Location: Animal Parasitic Diseases
Title: Occurrence, isolation, and genetic characterization of Toxoplasma gondii from white tailed deer (Odocoileus virginianus) in New Jersey Authors
|Randall, Adam -|
|Choudhary, Shanti -|
|Ferreira, Leandra -|
|Verma, Shiv -|
|Oliveira, Solange -|
|Su, Chunlei -|
Submitted to: Journal of Parasitology
Publication Type: Peer Reviewed Journal
Publication Acceptance Date: April 8, 2013
Publication Date: October 1, 2013
Citation: Dubey, J.P., Randall, A., Choudhary, S., Ferreira, L., Verma, S., Oliveira, S., Kwok, O.C., Su, C. 2013. Occurrence, isolation, and genetic characterization of Toxoplasma gondii from white tailed deer (Odocoileus virginianus) in New Jersey. Journal of Parasitology. 99:763-769. Interpretive Summary: Toxoplasma gondii is a single-celled parasite of all warm-blooded hosts worldwide. It causes mental retardation and loss of vision in children, and abortion in livestock. Cats are the main reservoir of T. gondii because they are the only hosts that can excrete the resistant stage (oocyst) of the parasite in the feces. Humans become infected by eating under cooked meat from infected animals and food and water contaminated with oocysts. In the present study, authors found a very high prevalence of Toxoplasma in deer hunted in New Jersey. The ingestion of infected deer meat can be a source of infection for humans and more importantly for cats that can further spread infection in the environment. The results will be of interest to biologists, parasitologists, and public health workers.

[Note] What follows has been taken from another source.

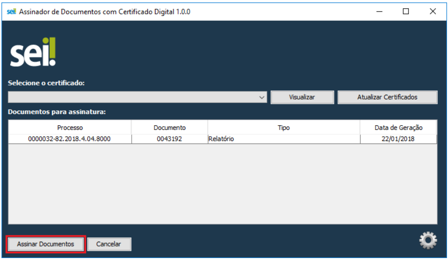This screenshot has width=448, height=260.
Task: Click the Tipo column header
Action: 284,128
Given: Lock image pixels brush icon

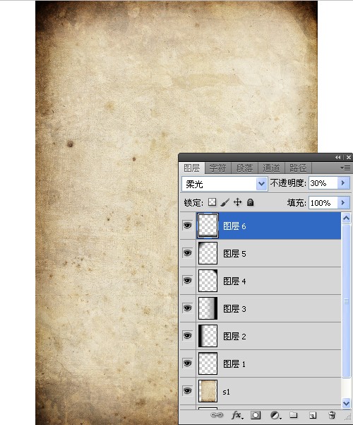Looking at the screenshot, I should tap(225, 202).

Technical Abstract: White tailed deer (WTD) is an important reservoir host for Toxoplasma gondii. Each yr hundreds of thousands WTD are hunted or die in road accidents in the U.S.A. Humans and animals can become infected with T. gondii by eating infected venison. Wild felids that eat infected deer tissues can shed oocysts and contaminate the environment. In the present study, we tested 264 WTD from New Jersey for T. gondii infection during the 2011-2012 hunting season. Serum samples were tested for antibodies to T. gondii by the modified agglutination test starting at 1:25 serum dilution; 76 (28.7%) of 264 WTD were seropositive. Heart muscle samples from 64 seropositive WTD were digested in pepsin and the digests were bioassayed in mice for the isolation of T. gondii. Viable T. gondii was isolated from the myocardium of 9 WTD; tachyzoites from infected mouse tissues were further propagated in cell culture. One of the 9 strains was virulent for outbred mice Swiss Webster mice. The DNA isolated from culture-derived tachyzoites of these 9 T. gondii isolates was characterized using 11 PCRRFLP markers (SAG1, 5’- and 3’-SAG2, alt.SAG2, SAG3, BTUB, GRA6, c22-8, c29-2, L358, PK1 and Apico). Six genotypes were found, including ToxoDB genotype #2 (Type III), #3 (Type II variant), #4 (Type 12), #216, #220 and #221. The latter 2 were new genotypes that were reported for the first time. This is the first report of T. gondii infection in deer from this region of the U.S.A.